If you’d rather spend an evening in your pajamas than go to the office Christmas party, you can breathe a sigh of relief: researchers say hosts tend to be more understanding about rejections than expected.
Researchers in the US have found that while people often worry that declining an invitation will upset the host and lead to fewer invitations in the future, their fears tend to be exaggerated.
“Although it may seem as though all the naysayer will consider is the fact that you refused, they are likely to consider much more, making the negative consequences less severe than you think,” the authors write.
the study room, published in the Journal of Personality and Social Psychologyinvolved five experiments involving more than 2,000 participants.
In the first experiment, 382 online participants were divided into two groups. One group was asked to read aloud an invitation from a hypothetical friend to an exhibit at a local museum that weekend, and imagine declining by explaining that they just wanted to stay home and relax. Some participants were told that they were the only person invited, while others were told that multiple invitations had been given.

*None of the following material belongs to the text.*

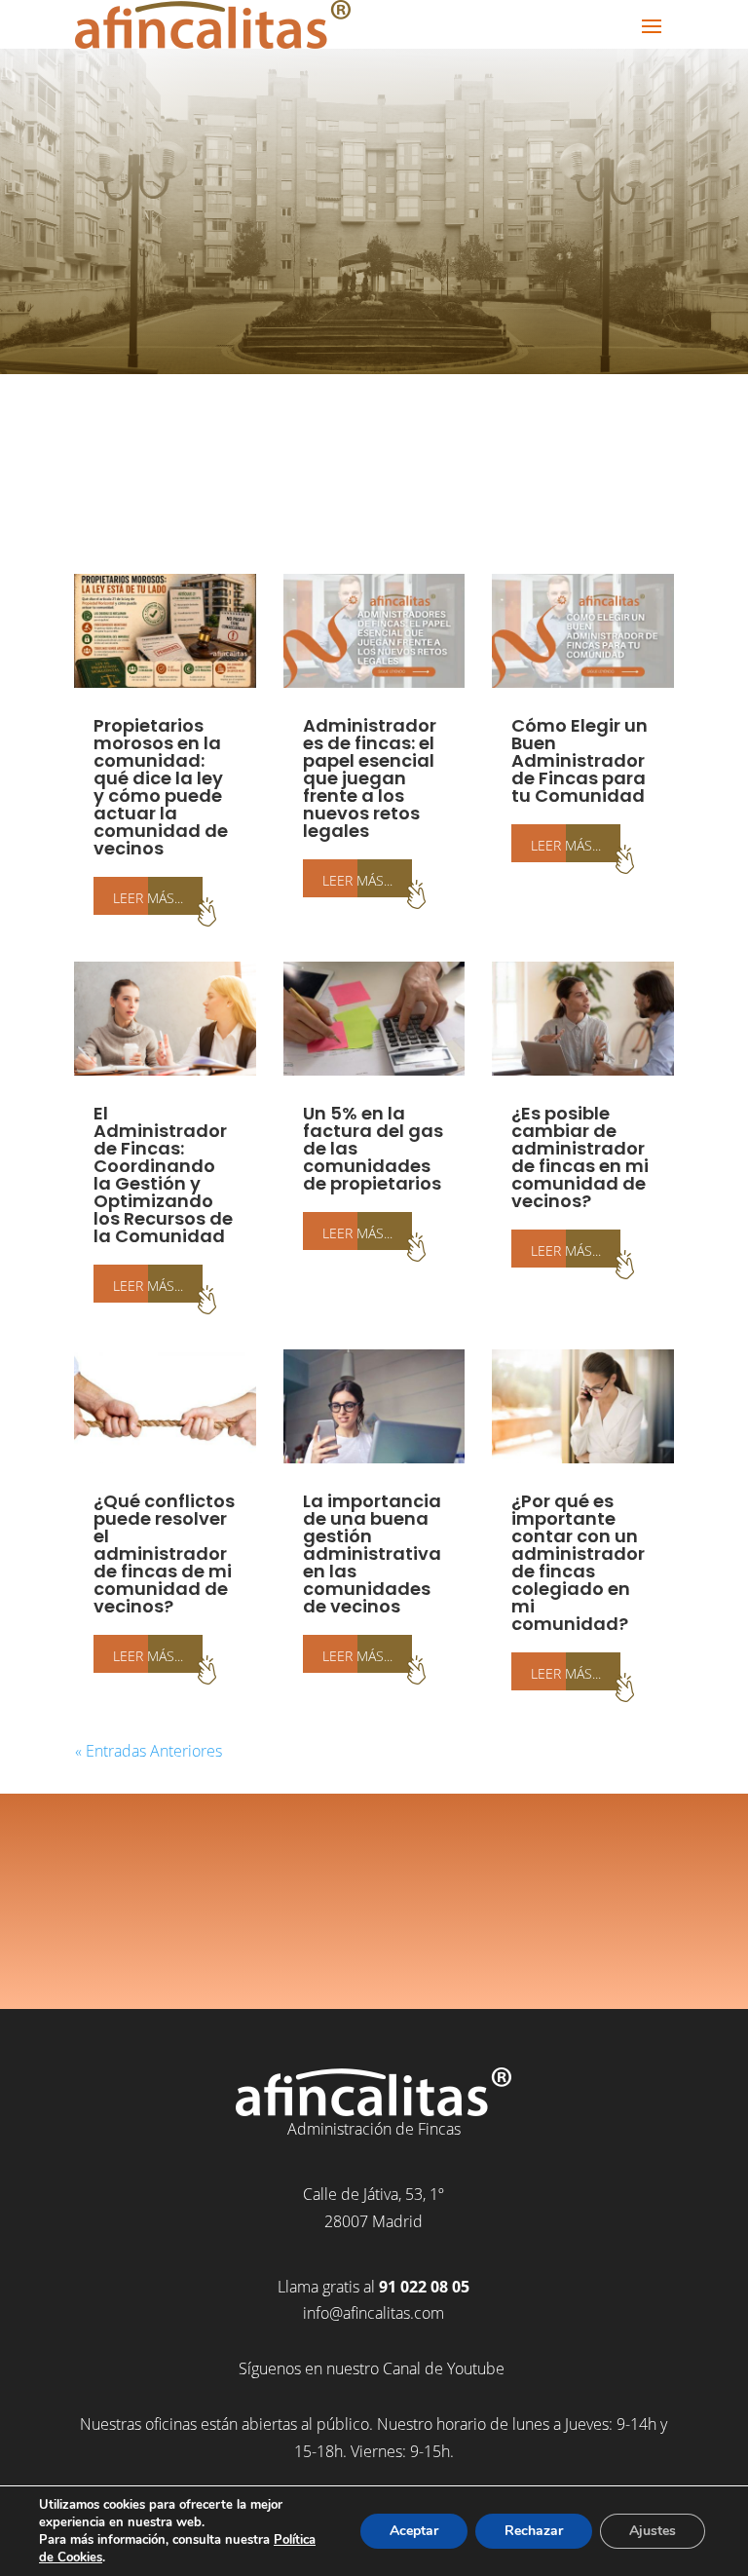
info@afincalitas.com (373, 2313)
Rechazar (534, 2530)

Those invited were then asked to rate on a scale how severe they thought the potential consequences would be, including how angry they thought the host would be, how much the host would think they didn’t care, and to what extent they thought. the rejection would lead to fewer invitations in the future.
The other group was asked to pretend to be the host, and rate how they would feel about a rejection.
The results revealed that regardless of the number of people participants were told they were invited, those who declined the invitation tended to rate expected outcomes as more negative than hosts, both in terms of how the host would feel and whether the rejection would lead to fewer invitations – or the host rejecting invitations from them.
“Across our experiments, we consistently found that invitees overestimate the negative consequences that arise in the eyes of invitees after a decline in invitations,” said Dr. Julian Givi, lead author of the study at West Virginia University.
Indeed, the team found that the findings held even when the host and invitee were in an actual relationship.
However, another experiment revealed that participants’ anxiety about declining an invitation dropped when they first rejected their own invitation by someone else.
In further scenarios, the team gauged how participants acting as third-party observers would expect a rejection to be taken, and examined the extent to which a host would, or would be expected to, focus on the rejection itself versus the invitees’ deliberations behind it.
The results suggest that worry about rejection of invitations is not driven by an inflated sense of self-importance, or thoughts about future invitations, but is due to people thinking a host will focus more on the rejection than the reasoning involved .
The team says the findings have real-world implications.
“Our studies suggest that the negative effects of invitations are not as bad as invitees think,” the team writes, “and that they could probably pass on more invitations than they currently do.”